The introduction to Functional Reactive Programming you've been missing
So you're interested in learning about this new thing called Functional Reactive Programming (FRP), particularly its variant comprising of Sodium, Reflex, Reactive Banana, Flapjax and others.
The hardest part of a learning journey is thinking in FRP. It's a lot about letting go of old imperative and stateful habits of typical programming, forcing your brain to work in a different paradigm. I hope this helps you.
"What is Functional Reactive Programming?"
Functional Reactive Programming is programming with events and behaviors.
But that only begs the question.
"What are events?"
In a way, this isn't anything new. Event buses or your typical click events are really events, on which you can observe and do some side effects. FRP is that idea on steroids. You are able to create events of anything, not just from click and hover events. Events are cheap and ubiquitous, anything can be an event: user inputs, properties, caches, data structures, etc. For example imagine your Twitter feed would be an event in the same fashion that click events are. You can listen to that event and react accordingly.
On top of that, you are given an amazing toolbox of functions to combine, create and filter any of those events. That's where the "functional" magic kicks in. An event can be used as an input to another one. Even multiple events can be used as an input to another one. You can m/<> (mappend) two events to merge them. You can core/filter an event to get another one that has only those events you are interested in. You can m/<$> (fmap) data values from one event to another new one.
If events are so central to FRP, let's take a careful look at them, starting with our familiar "clicks on a button" event.
An event is a list of ongoing occurrences ordered in time. It can emit only one thing: a value.
We capture these emitted occurrences only asynchronously, by defining a side-effecting operation that will execute when a value is emitted. The "listening" to the event is called subscribing. The operations we are defining are observers. The event is the subject being observed. This is precisely the Observer Design Pattern.
--a---b-c---d---->
a, b, c, d are emitted values
---> is the timeline
Since this feels so familiar already, let's do something new: we are going to create new click events transformed out of the original click event.

DATASET SECTION:
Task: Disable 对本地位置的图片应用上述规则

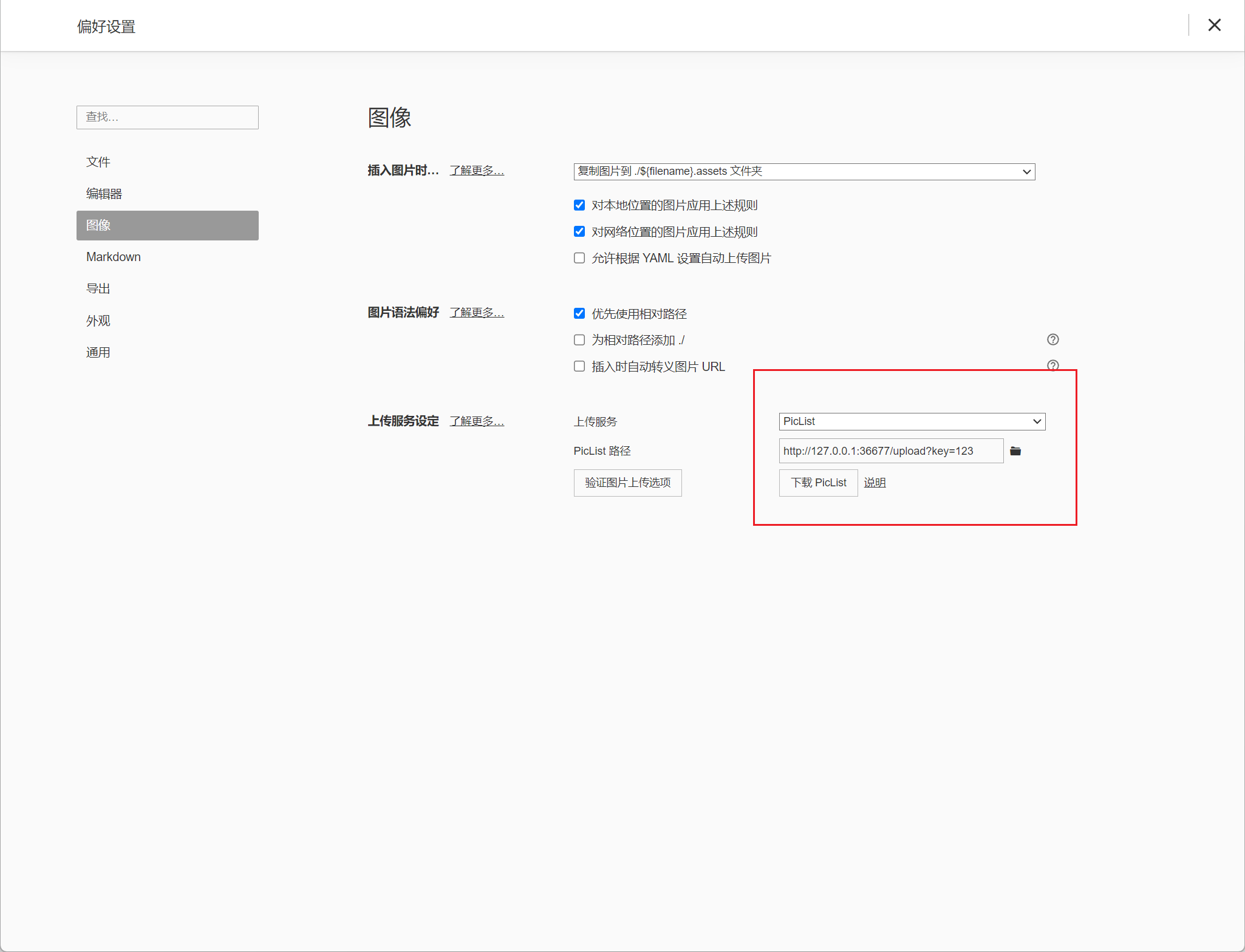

DIRECTION 1:
In the FRP introduction, what is listening to an event called?
DIRECTION 2:
Please carry on the FRP introduction from the point where it stops.

RESULT 1:
Subscribing.

RESULT 2:
Let's make a counter event that indicates how many times a button was clicked. In common FRP libraries, each event has many functions attached to it, such as m/<$>, core/filter, core/reduce, etc. When you call one of these functions, such as (m/<$> f click-event), it returns a new event based on the click event. It does not modify the original click event in any way. This is a property called immutability, and it goes together with FRP events just like pancakes are good with syrup. This allows us to chain functions like (reduce g (m/<$> f click-event)), or with a threading macro,
(def counter-event
(->> click-event
(m/<$> f)
(core/reduce g)))
click-event: ---c----c--c----c------c-->
vvv m/<$> (c becomes 1) vvv
---1----1--1----1------1-->
vvvvvv core/reduce + vvvvvv
counter-event: ---1----2--3----4------5-->
The m/<$> f replaces (into the new event) each occurrence value according to a function f you provide. In our case, we fmapped to the number 1 on each click. The core/reduce g aggregates all previous values on the event, producing value (g accumulated current), where g was simply the add function in this example. Then, counter-event emits the total number of clicks whenever a click happens.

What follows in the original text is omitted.